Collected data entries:
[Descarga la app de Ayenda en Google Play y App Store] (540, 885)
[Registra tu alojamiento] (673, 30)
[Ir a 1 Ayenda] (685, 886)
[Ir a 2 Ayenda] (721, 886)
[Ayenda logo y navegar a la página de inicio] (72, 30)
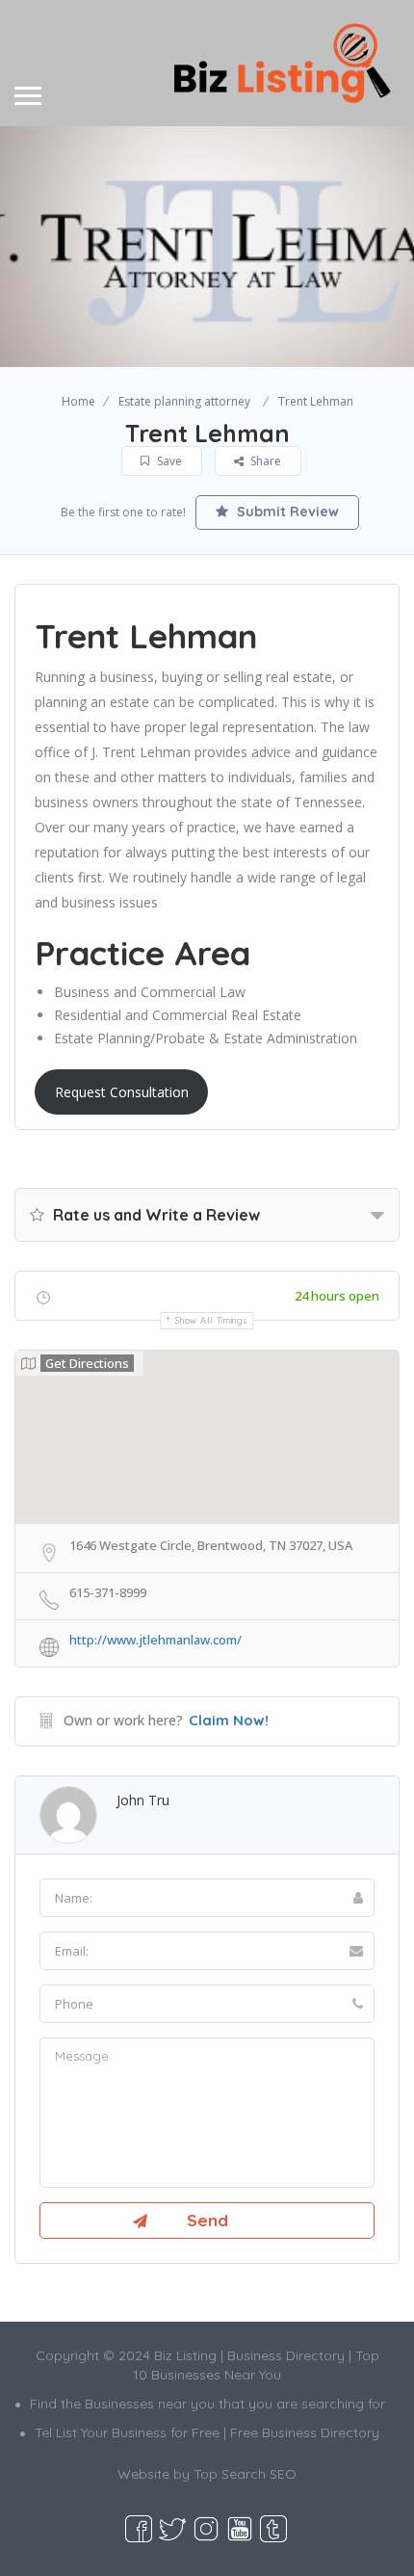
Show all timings (211, 1320)
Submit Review (286, 511)
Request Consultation (122, 1092)
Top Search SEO (245, 2474)
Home (78, 401)
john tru (142, 1800)
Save (168, 461)
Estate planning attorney (184, 401)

INSTRUCTIONS TO FOLLOW:
A verbatim copy of every record is to be produced, and pictures are to be excluded from it.

WRITTEN SOLUTION:
[Descarga la app de Ayenda en Google Play y App Store] (540, 885)
[Registra tu alojamiento] (673, 30)
[Ir a 1 Ayenda] (685, 886)
[Ir a 2 Ayenda] (721, 886)
[Ayenda logo y navegar a la página de inicio] (72, 30)
Show all timings (211, 1320)
Submit Review (286, 511)
Request Consultation (122, 1092)
Top Search SEO (245, 2474)
Home (78, 401)
john tru (142, 1800)
Save (168, 461)
Estate planning attorney (184, 401)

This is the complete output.